TerasJatim.com – Sebenarnya sudah sejak lama saya ingin menulis tentang permasalahan susahnya berangkat haji. Tetapi karena mungkin terlalu ribet untuk mempersiapkan kelahiran TerasJatim.com, saya jadi “LALI”.

Sudah “LALIAN”, ditambah lagi dengan banyaknya issue besar termasuk rupiah melorot, menjadikan nafsu untuk menulis haji jadi ikut-ikutan melemah Hehehe.

Hidup itu katanya dinamis, begitu juga dengan persoalan haji. Setiap musim haji tiba, kita selalu disuguhi cerita-cerita baru dan bisa bikin kita mengelus dada. Kalau dulu, permasalahan haji berkutat pada pelayanan haji di Arab Saudi, sekarang masalahnya menjadi bergeser dan menjadi beda lagi.

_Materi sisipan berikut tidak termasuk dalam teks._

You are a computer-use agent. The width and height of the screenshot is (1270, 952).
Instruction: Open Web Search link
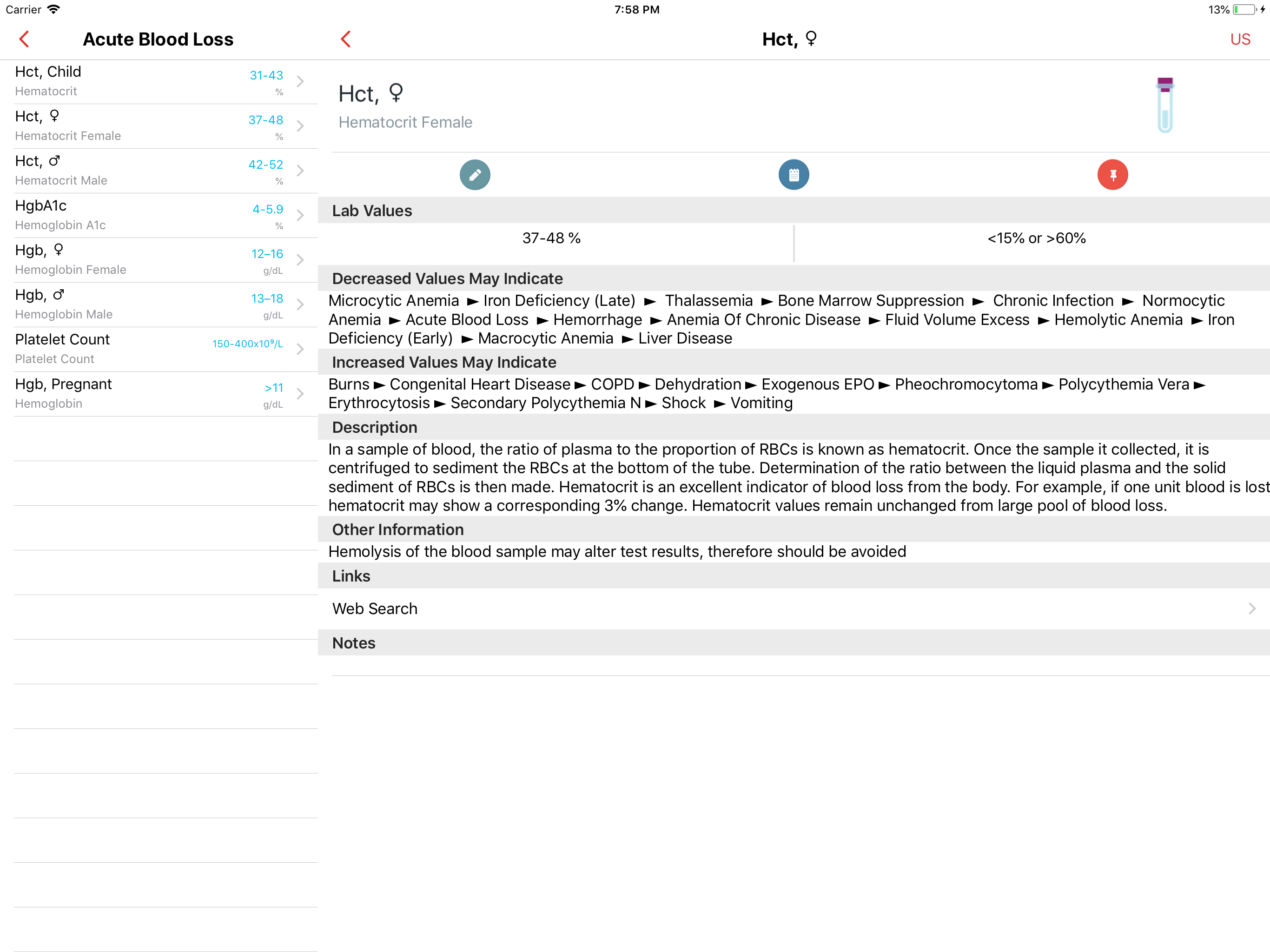click(x=792, y=608)
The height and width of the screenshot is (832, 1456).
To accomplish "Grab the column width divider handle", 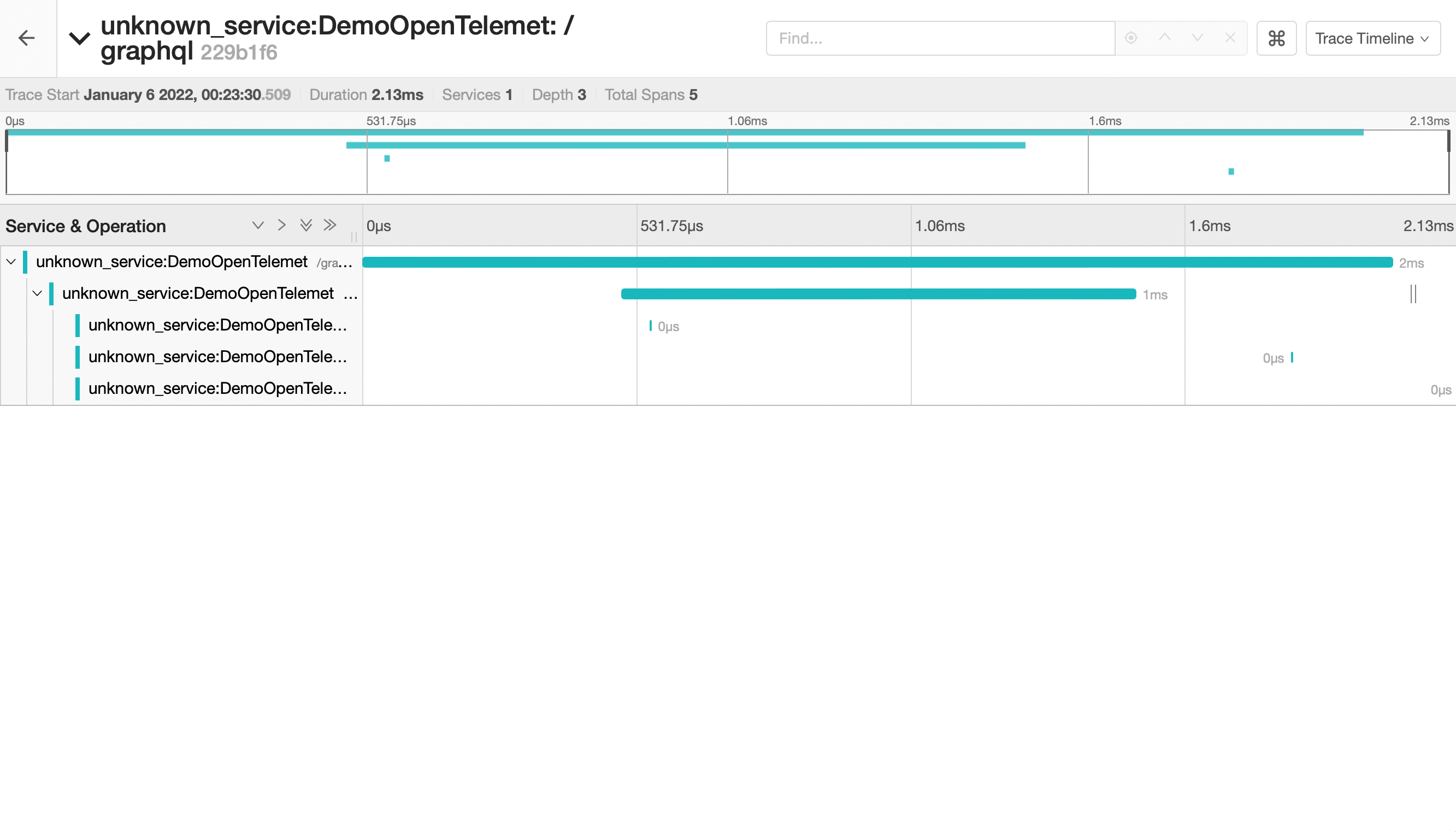I will coord(353,237).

Dulu, soal tata letak geografis dan jauhnya jarak antara maktab (pemondokan) dengan tempat-tempat suci yang wajib dikunjungi, seperi Masjid Al Haram dan Masjid Nabawi yang hampir setiap musim haji selalu diributkan.

Dulu, pelayanan catering dan minimnya tenda saat Wukuf di Arafah hingga Mabbit di Mina yang banyak dipersoalkan. Begitu juga dengan moda tranportasi dari Mina untuk kembali menuju ke maktab-nya.

Dulu (LAGI), banyaknya laporan dan keluhan  tentang “PENGENTITAN” biaya pengembalian ongkos kelebihan biaya penerbangan dan pemondokan.

Dan puncaknya, mungkin saking kebangetannya membuat jamaah haji yang sengsara. Bahkan pernah beberapa  jamaah haji pada waktu itu nekat, marah dan demo saat rombongan Amirrul Hajj termasuk peninjau dari DPR datang mengunjungi.

Lain dulu lain sekarang dan kali ini masalahnya beda lagi.

Sekarang, karena kuota kita dibatasi dan pembatasannya cukup signifikan, antrean haji di Jawa Timur bisa sampai 15 hingga 18 tahun. Alhamdulillah ini bukan menjadikan masalah  yang serius karena calon haji (walaupun tidak semuanya) bisa menerimanya.

Solusi yang ditawarkan pemerintah sebagai operator penyelenggara patut diapresiasi.

Prioritas pemberangkatkan hanya bagi calon haji yang “SEPUH” dan yang belum pernah berhaji.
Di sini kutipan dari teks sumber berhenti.